• _WHAT YOU HAVE TO DO_: What you return should match the entries below exactly, only without the images.

• _MATERIAL PROVIDED_:
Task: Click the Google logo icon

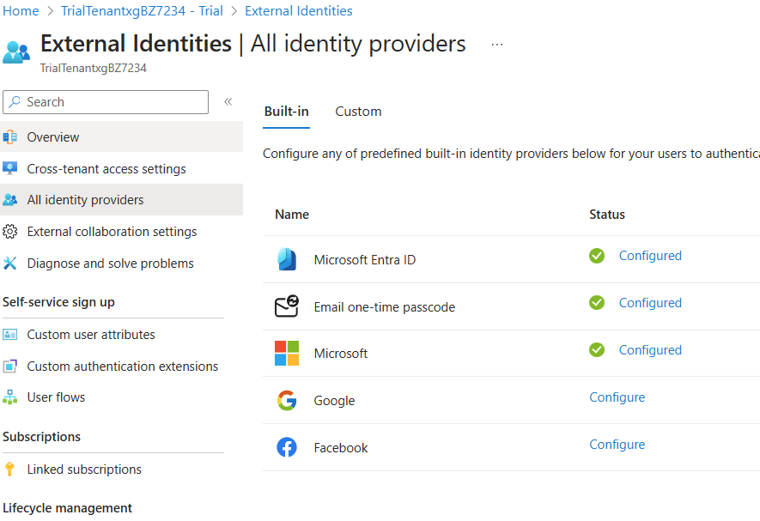Action: (287, 400)
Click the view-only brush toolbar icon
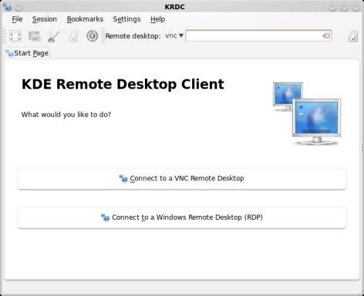 pos(54,36)
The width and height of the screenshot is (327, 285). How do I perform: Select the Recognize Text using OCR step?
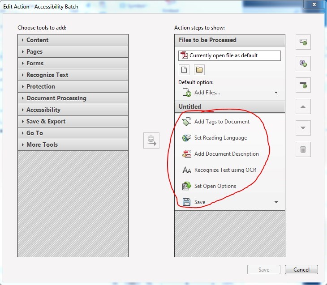[225, 170]
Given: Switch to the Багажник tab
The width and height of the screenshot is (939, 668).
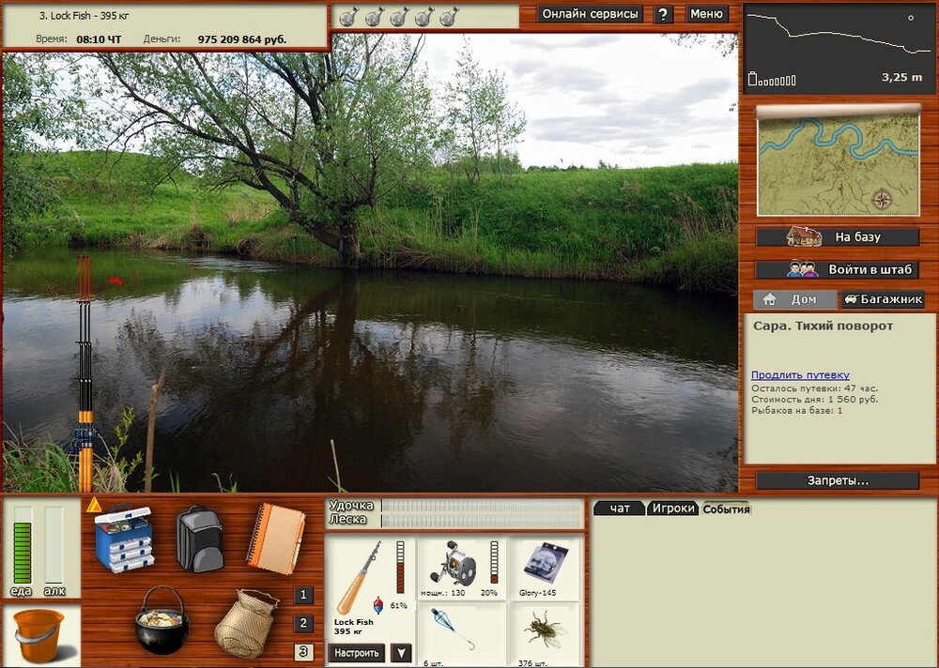Looking at the screenshot, I should point(881,300).
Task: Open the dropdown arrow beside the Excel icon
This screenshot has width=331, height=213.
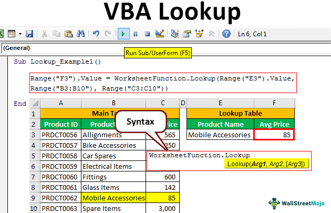Action: pyautogui.click(x=20, y=34)
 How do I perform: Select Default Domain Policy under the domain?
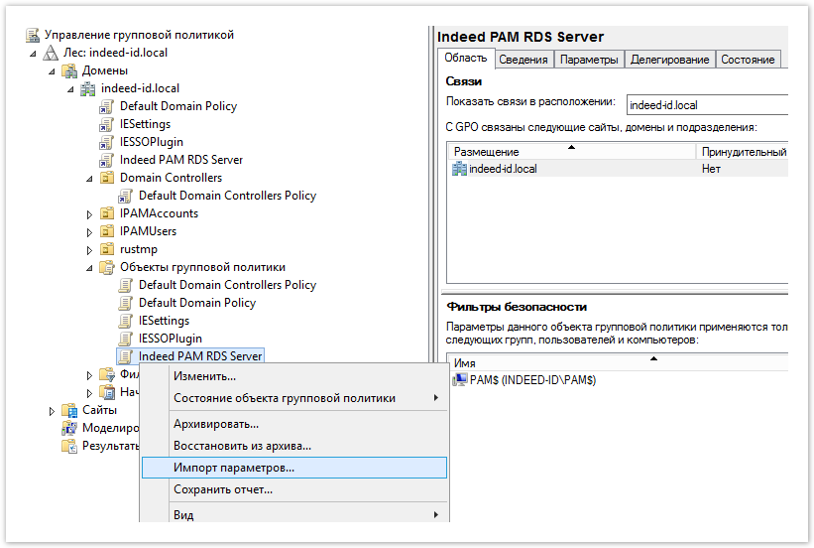point(178,106)
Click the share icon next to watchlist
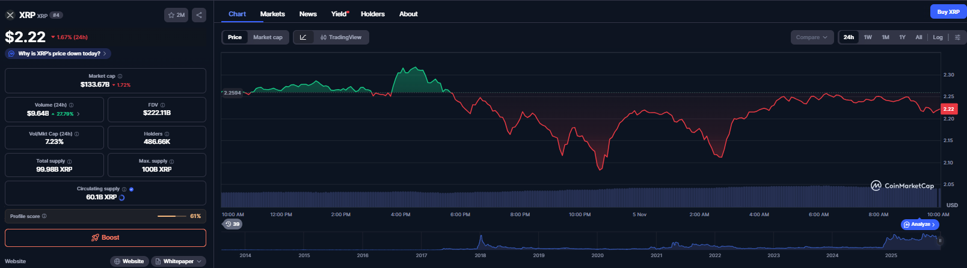The image size is (967, 268). pos(199,15)
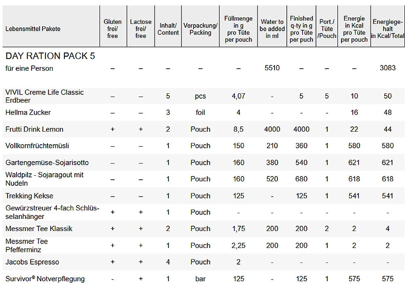Select the 'Messmer Tee Klassik' row label
The width and height of the screenshot is (405, 292).
39,229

• _RESULT BELOW_:
Task: Click the Google logo icon

Action: (287, 400)
Click the view-only brush toolbar icon
 pos(54,36)
The width and height of the screenshot is (327, 285). How do I perform: Select the Recognize Text using OCR step?
[225, 170]
Given: Switch to the Багажник tab
The width and height of the screenshot is (939, 668).
Looking at the screenshot, I should point(881,300).
Task: Open the dropdown arrow beside the Excel icon
This screenshot has width=331, height=213.
Action: pyautogui.click(x=20, y=34)
 How do I perform: Select Default Domain Policy under the domain?
point(178,106)
Click the share icon next to watchlist
The image size is (967, 268). pos(199,15)
Select the 'Messmer Tee Klassik' row label
The width and height of the screenshot is (405, 292).
39,229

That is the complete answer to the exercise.